Examining the Effects of Nutrient Supplementation on Metabolic Pathways via Mitochondrial Ferredoxin in Aging Ovaries

Abstract

As women age, oocytes are susceptible to a myriad of dysfunctions, including mitochondrial dysfunction, impaired DNA repair mechanisms, epigenetic alterations, and metabolic disturbances, culminating in reduced fertility rates among older individuals. Ferredoxin (FDX) represents a highly conserved iron-sulfur (Fe-S) protein essential for electron transport across multiple metabolic pathways. Mammalian mitochondria house two distinct ferredoxins, FDX1 and FDX2, which share structural similarities and yet perform unique functions. In our investigation into the regulatory mechanisms governing ovarian aging, we employed a comprehensive multi-omics analysis approach, integrating spatial transcriptomics, single-cell RNA sequencing, human ovarian pathology, and clinical biopsy data. Previous studies have highlighted intricate interactions involving excessive lipid peroxide accumulation, redox-induced metal ion buildup, and alterations in cellular energy metabolism observed in aging cells. Through a multi-omics analysis, we observed a notable decline in the expression of the critical gene FDX1 as ovarian age progressed. This observation prompted speculation regarding FDX1's potential as a promising biomarker for ovarian aging. Following this, we initiated a clinical trial involving 70 patients with aging ovaries. These patients were administered oral nutritional supplements consisting of DHEA, ubiquinol CoQ10, and Cleo-20 T3 for a period of two months to evaluate alterations in energy metabolism regulated by FDX1. Our results demonstrated a significant elevation in FDX1 levels among participants receiving nutritional supplementation. We hypothesize that these nutrients potentiate mitochondrial tricarboxylic acid cycle (TCA) activity or electron transport chain (ETC) efficiency, thereby augmenting FDX1 expression, an essential electron carrier in metabolic pathways, while concurrently mitigating lipid peroxide accumulation and cellular apoptosis. In summary, our findings underscore the potential of nutritional intervention to enhance in vitro fertilization outcomes in senescent cells by bolstering electron transport proteins, thus optimizing energy metabolism and improving oocyte quality in aging women.
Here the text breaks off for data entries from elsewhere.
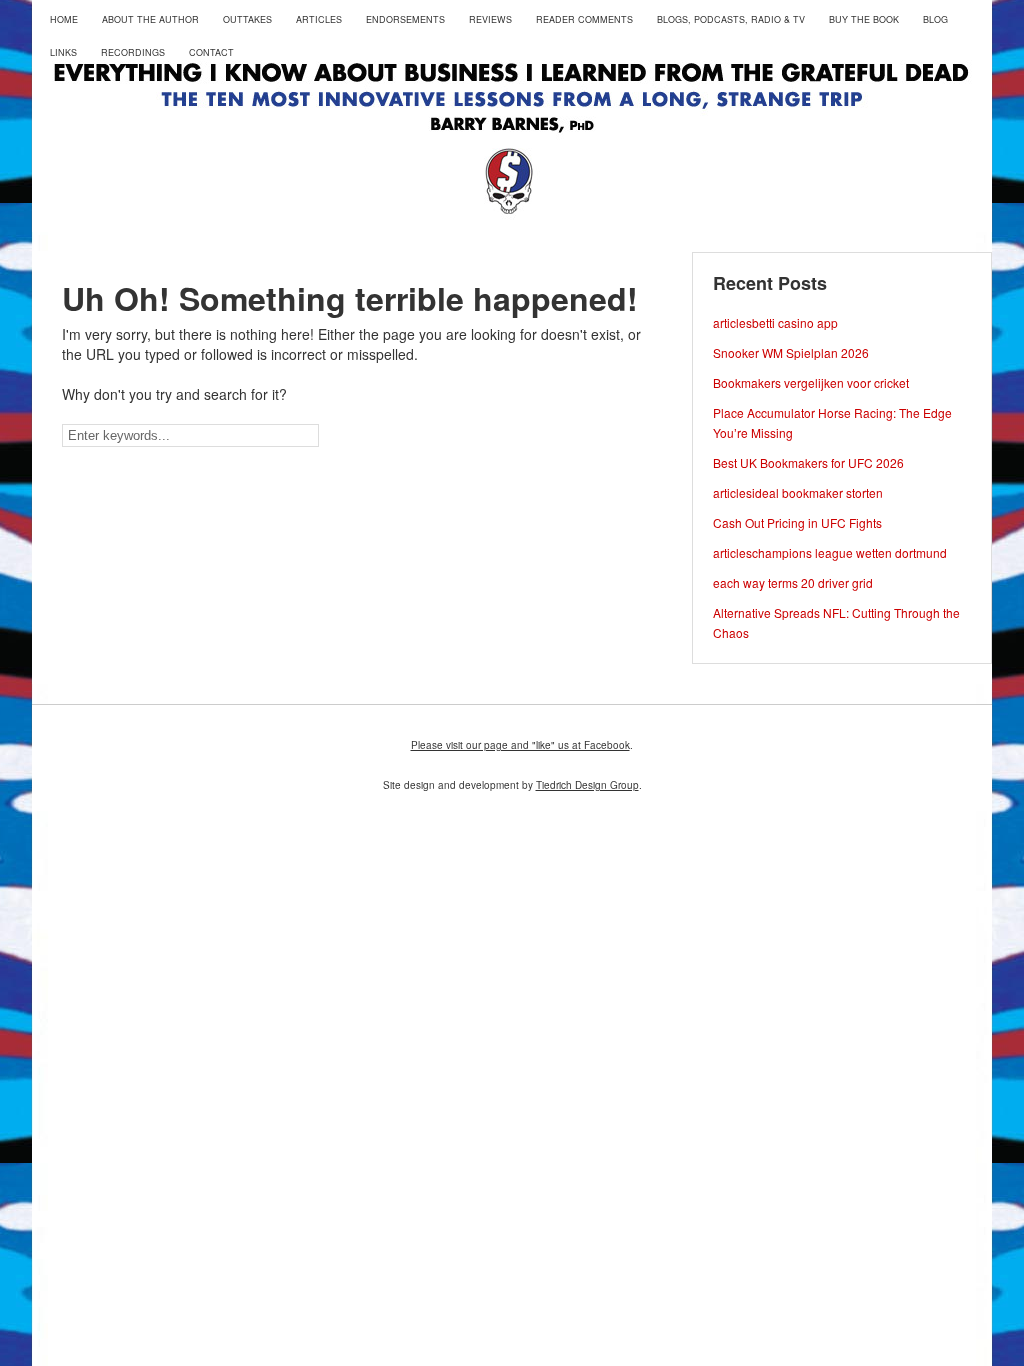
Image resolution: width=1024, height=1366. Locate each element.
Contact (211, 52)
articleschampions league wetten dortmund (830, 552)
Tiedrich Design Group (587, 785)
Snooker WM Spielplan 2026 (791, 352)
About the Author (150, 19)
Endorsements (405, 19)
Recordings (133, 52)
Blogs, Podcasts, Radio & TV (731, 19)
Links (63, 52)
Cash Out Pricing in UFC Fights (797, 522)
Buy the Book (864, 19)
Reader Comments (584, 19)
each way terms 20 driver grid (793, 582)
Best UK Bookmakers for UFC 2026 (808, 462)
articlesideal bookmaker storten (798, 492)
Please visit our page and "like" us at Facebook (520, 745)
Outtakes (247, 19)
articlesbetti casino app (775, 322)
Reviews (490, 19)
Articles (319, 19)
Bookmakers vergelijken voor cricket (811, 382)
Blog (935, 19)
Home (64, 19)
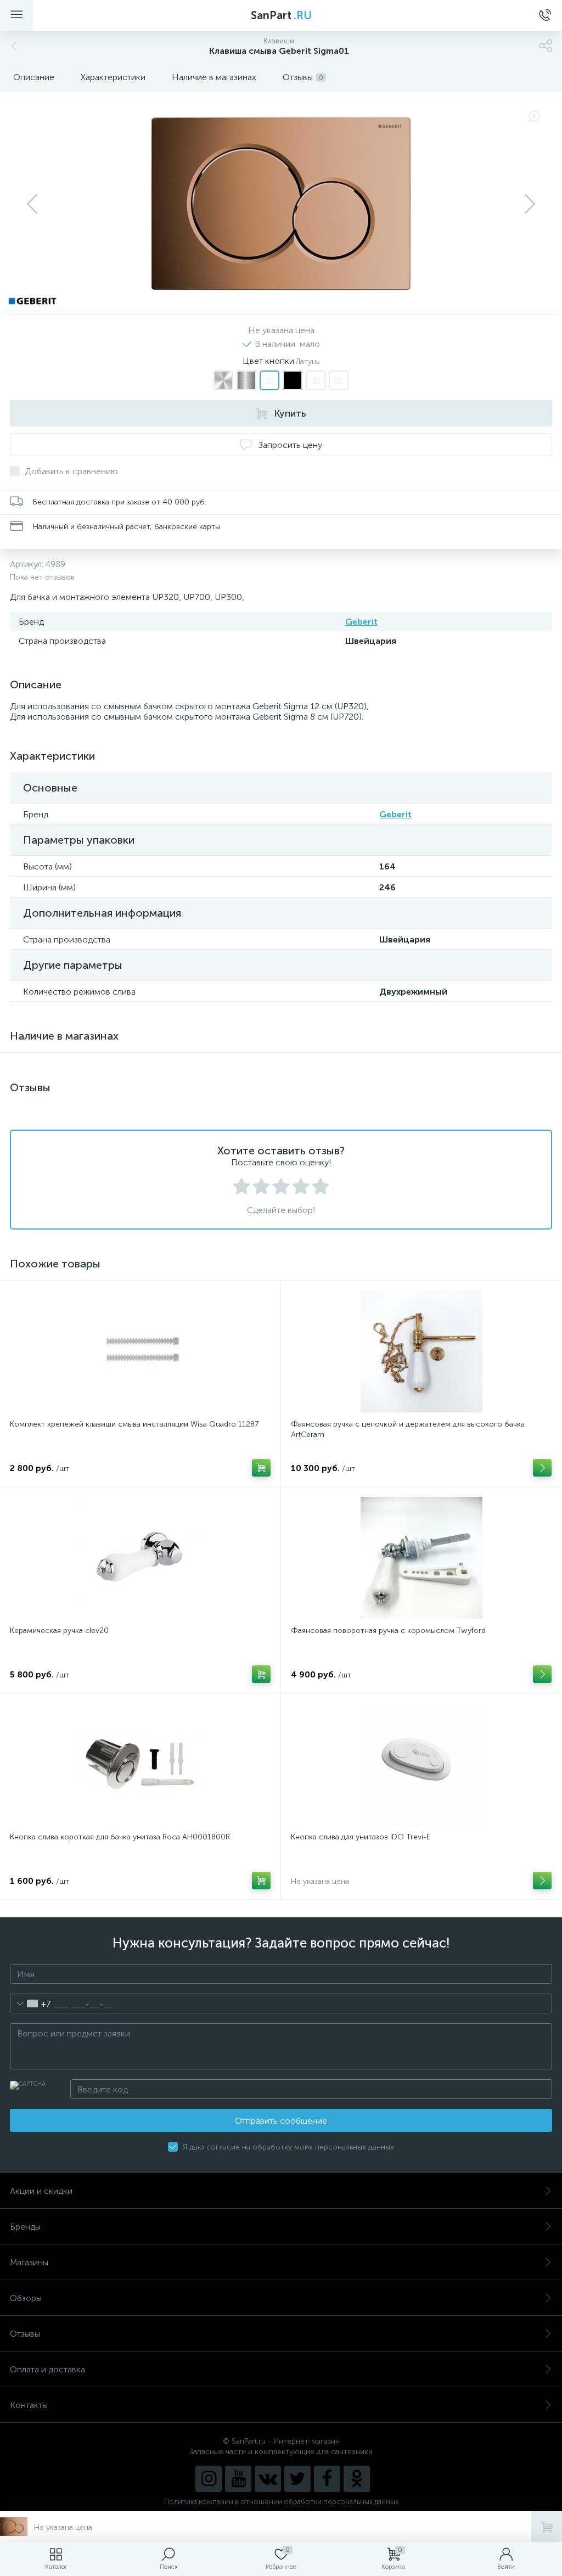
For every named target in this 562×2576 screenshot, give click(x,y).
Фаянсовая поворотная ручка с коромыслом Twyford (388, 1630)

Keywords: FDX1; multi-omics; nutrients; ovarian aging.

Figure 1

The flowchart serves as a visual representation of the systematic approach followed in conducting the research and ensuring the selection of appropriate studies for inclusion in the analysis.

Figure 2

Spatial transcriptomics reveals characteristics of distinct cell clusters in young and aged mouse ovaries. Spatial transcriptomics permits in-depth examination of tissue sections, facilitating the identification and precise alignment of clusters. This method also offers insights into morphological features and diverse cell clusters, as evidenced by their correlation with H&E staining (A). Each color in the representation signifies a distinct cell cluster (B). (C) The dataset includes essential features such as total counts and gene counts, providing crucial information for comprehensive analysis and interpretation.

Figure 3

Spatial transcriptomics unveils genetic changes in FDX1 within the mouse ovary. (A) UMAP visualization showcases cells from young and aged ovaries, with color codes representing predominant cell types. (B) A pie chart illustrates the distribution of different cell populations within the ovarian microenvironment. (C) The heat map displays the gene expression levels and spatial distribution of FDX1 across ovaries from mice of varying ages. (D) Dot plots illustrate the expression patterns of FDX1 across distinct clusters. (E) Violin plots depict FDX1 transcript abundance in ovarian regions of young and aged mice.

Figure 4

CellChat investigates intercellular communication networks among different cell types. Spatial transcriptomics identifies intercellular communication within ovarian tissue and evaluates variations in signaling pathways related to SEMA3 (A), VEGF (B), BMP (C), ANGPTL (D) and, across different cell types, along with network centrality scores.

Figure 5

Supplementation influences the metabolic reprogramming of cumulus cells in aging ovarian patients. (A) QPCR analysis of FDX1 gene levels. Metabolic pathway diagram of glycolysis (B) and TCA cycle (C). * p < 0.05, ** p < 0.01, and *** p < 0.001.